20: Granzyme B activates caspase pathway by cleaving caspase 3, and it proteolyses many of the important caspase substrates directly. The pro-apoptotic cascade activates BID which oligomerises BAK or BAX into pores which result in cytochrome C release.

21: Granzyme A is caspase independent and damages DNA and mitochondria directly.
DNA:

  • rapidly translocates to nucleus, mediated by importin alpha

  • damages DNA by causing ss nicks via DNAse → apoptosis

  • activates TREX1 to prevent DNA annealing and repairing

mitochondria:

  • traffics into mitochondrial matrix

  • initiates mitochondrial damage

Cell death initiated by GzmA have all morphological features of apoptosis but caspase independent and involves novel pathways

22: Granzyme H = induces caspase and BID independent cell death via chromosomal condensation and nuclear fragmentation
Granzyme C = mitochondrial depolarisation and cytochrome C release
K = induces ROS, may kill like A

23: Entire process completed in minutes and doesn’t exhaust complement of lytic granules.
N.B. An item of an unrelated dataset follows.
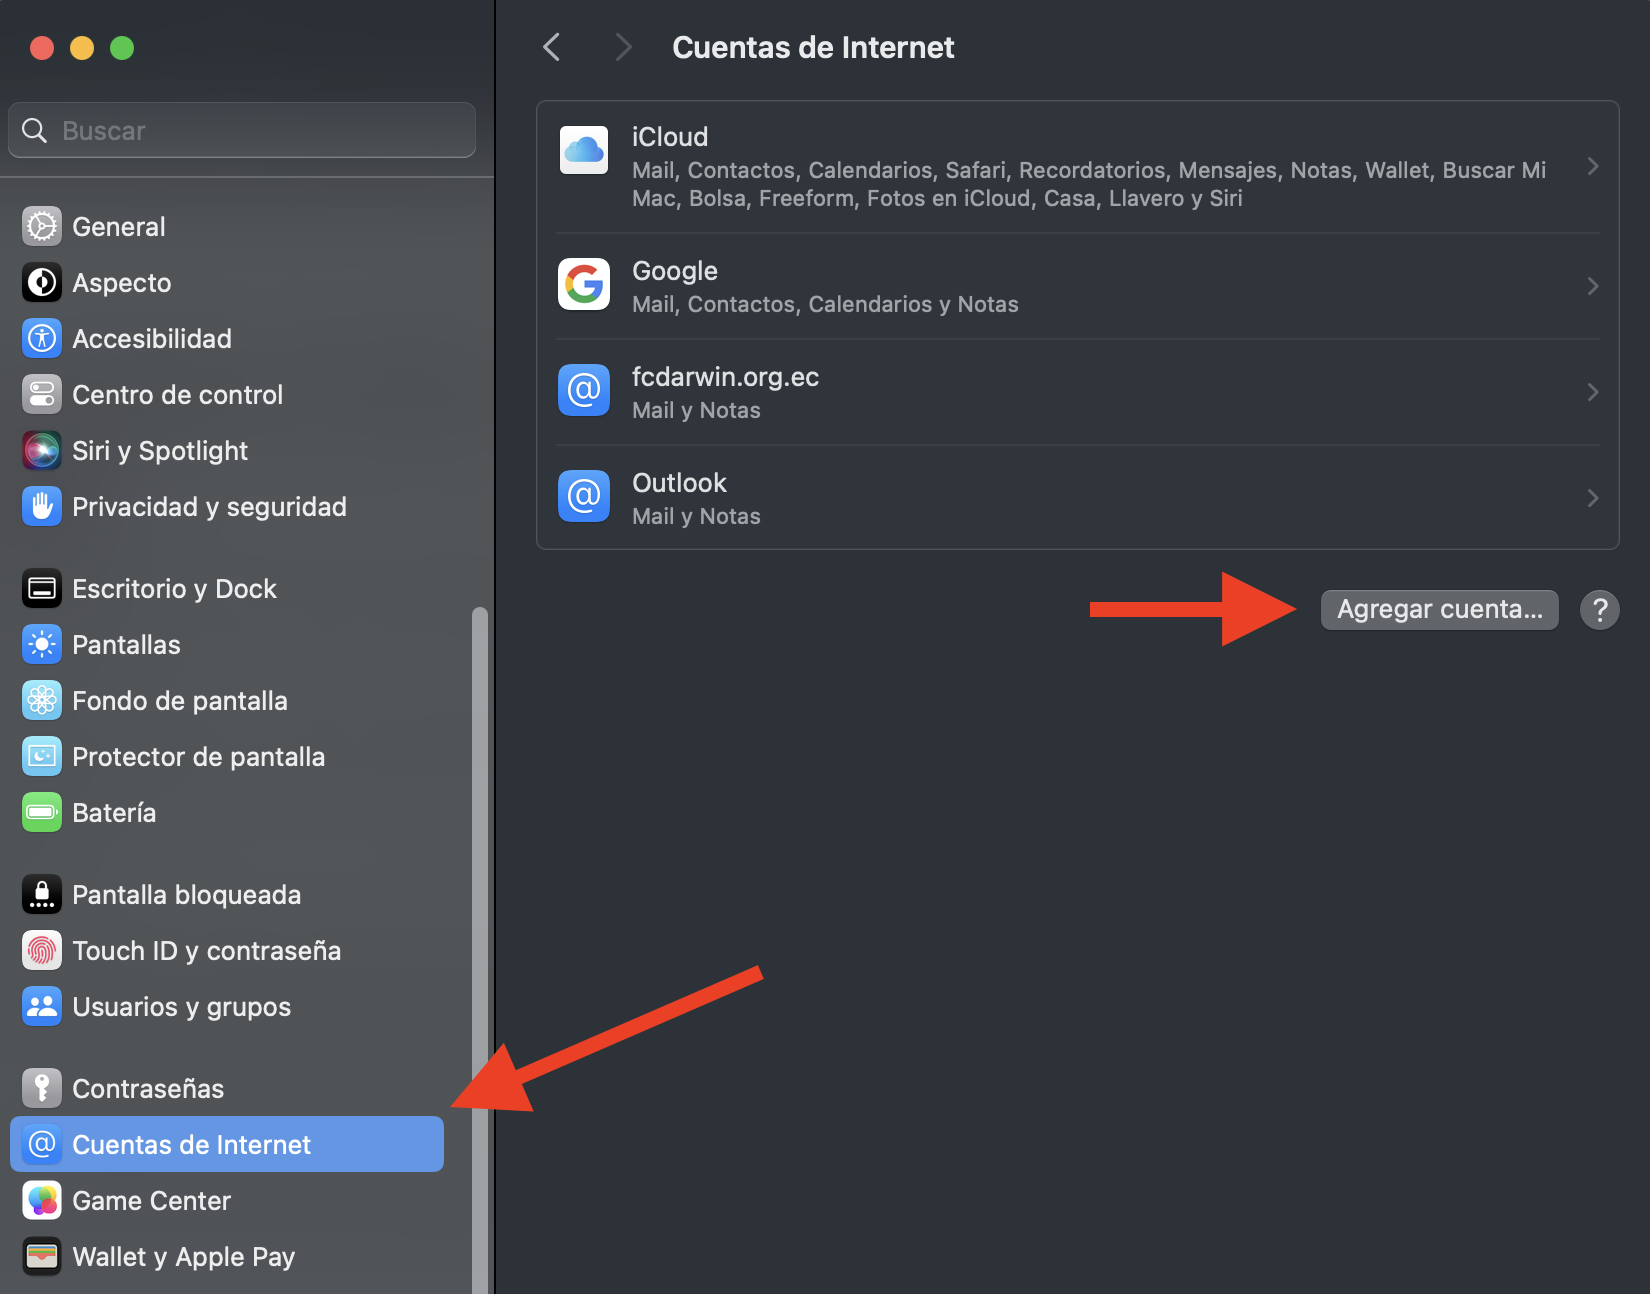Click the Game Center icon
1650x1294 pixels.
coord(42,1201)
Cytotoxic T cells can undergo repeated cycles of antigen recognition, polarisation and cytolysis.
TCR ligation induces de novo perforin and granzyme synthesis in armed effector CD8 T cells replenishing lytic granule supply.
IL2 regulates perforin and granzyme expression directly and independently of its effect on CD8+ T cell survival and proliferation. Individual CD8 T cells can kill many targets in succession.

24: perforin binds inhibitor calreticulin upon ER synthesis. Perforin inactive at acidic pH of cytolytic granules and is complexed with proteoglycan inhibitor serglycin for stability. Perforin is only activated in neutral pH therefore doesn’t damage cytotoxic T cells. Membrane associated cathepsin B can cleave perforin to protect activated cytotoxic T cell and precents retrograde destructive action on T cells.